What few people there are on the streets are moving quickly, no eye contact. As we get closer to Langley Boulevard a man rushes past in a windbreaker, head down, carrying two whole hams, one under each arm. Then a woman, running, pushing a stroller with a giant Deer Park bottle strapped into it instead of a child.
I realize suddenly I have not seen a police car or a police officer or evidence of police presence of any kind since I returned to Concord, and for some reason the observation floods my stomach with a churning dread.
My legs are getting tired; my busted arm joggles against my side, tight and uncomfortable and useless, like I’m lugging a ten-pound weight around, to prove a point or win a contest.
I find Dr. Fenton right where I left her, working her way down her towering pile of charts, leaning against the counter of the nurses’ station, her eyes blinking and red behind the round glasses.
“Hey,” I start, but then another doctor, short and bald and bleary eyed, stops and scowls. “Is that a fucking dog? You can’t have a fucking dog in here.”

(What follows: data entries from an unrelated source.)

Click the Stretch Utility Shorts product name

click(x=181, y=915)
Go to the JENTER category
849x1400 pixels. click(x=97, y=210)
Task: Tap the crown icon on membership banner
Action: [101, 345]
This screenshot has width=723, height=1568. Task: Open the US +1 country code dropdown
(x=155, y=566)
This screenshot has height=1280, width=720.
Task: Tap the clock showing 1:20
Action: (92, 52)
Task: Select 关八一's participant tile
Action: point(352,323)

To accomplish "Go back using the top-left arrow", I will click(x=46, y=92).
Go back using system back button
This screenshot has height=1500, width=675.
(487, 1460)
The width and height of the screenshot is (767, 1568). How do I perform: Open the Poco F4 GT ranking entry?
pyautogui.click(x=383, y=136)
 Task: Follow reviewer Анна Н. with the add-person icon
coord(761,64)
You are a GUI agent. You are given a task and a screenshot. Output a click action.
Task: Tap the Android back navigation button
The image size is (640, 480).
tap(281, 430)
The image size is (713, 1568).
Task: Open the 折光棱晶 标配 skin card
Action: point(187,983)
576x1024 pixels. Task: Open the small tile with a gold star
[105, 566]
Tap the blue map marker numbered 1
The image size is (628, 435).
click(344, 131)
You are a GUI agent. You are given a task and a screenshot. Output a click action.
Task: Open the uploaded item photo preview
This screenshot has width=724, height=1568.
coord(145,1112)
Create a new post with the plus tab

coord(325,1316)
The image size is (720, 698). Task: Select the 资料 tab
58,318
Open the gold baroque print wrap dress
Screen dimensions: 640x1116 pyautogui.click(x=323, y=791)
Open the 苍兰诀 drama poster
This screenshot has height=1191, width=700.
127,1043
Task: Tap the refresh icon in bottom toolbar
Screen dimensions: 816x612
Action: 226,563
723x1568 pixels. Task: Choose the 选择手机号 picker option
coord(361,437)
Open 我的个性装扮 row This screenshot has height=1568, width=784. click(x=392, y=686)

“Sorry,” I say, but Fenton says, “Shut up, Gordon. That dog’s more hygienic than you are.”
“Clever,” he says, “you fucking hack.” He disappears into an adjacent exam room and slams the door. Fenton turns to me. “What happened, Detective Palace? You get shot again?”
We take the unlit stairwell down to the crowded first-floor cafeteria: dirty linoleum tables and a handful of stools, a big plastic bin filled with mismatched cutlery, boxes of supermarket teabags and a row of kettles lined up on camp stoves. Dr. Fenton and I take our tea out to the lobby and sit in the overstuffed chairs.
“When did you stop working in the morgue?”
“Two weeks ago,” she says. “Three, maybe. The last month or so, though, we weren’t doing autopsies. No call for it. Just intake, preparing bodies for burial.”
“But you were still down there when Independence Day happened?”
“I was.”
The front door of the hospital crashes open and a middle-aged man stumbles in carrying a woman in his arms like a newlywed, her bleeding profusely from the wrists, him just yelling, “God you idiot, you idiot, you’re such an idiot!” He kicks open the door of the stairwell and lugs his wife inside, and the door slams closed behind them. Fenton lifts her glasses to rub her eyes, looks at me expectantly.
“I’m trying to I.D. a corpse that came in that night.”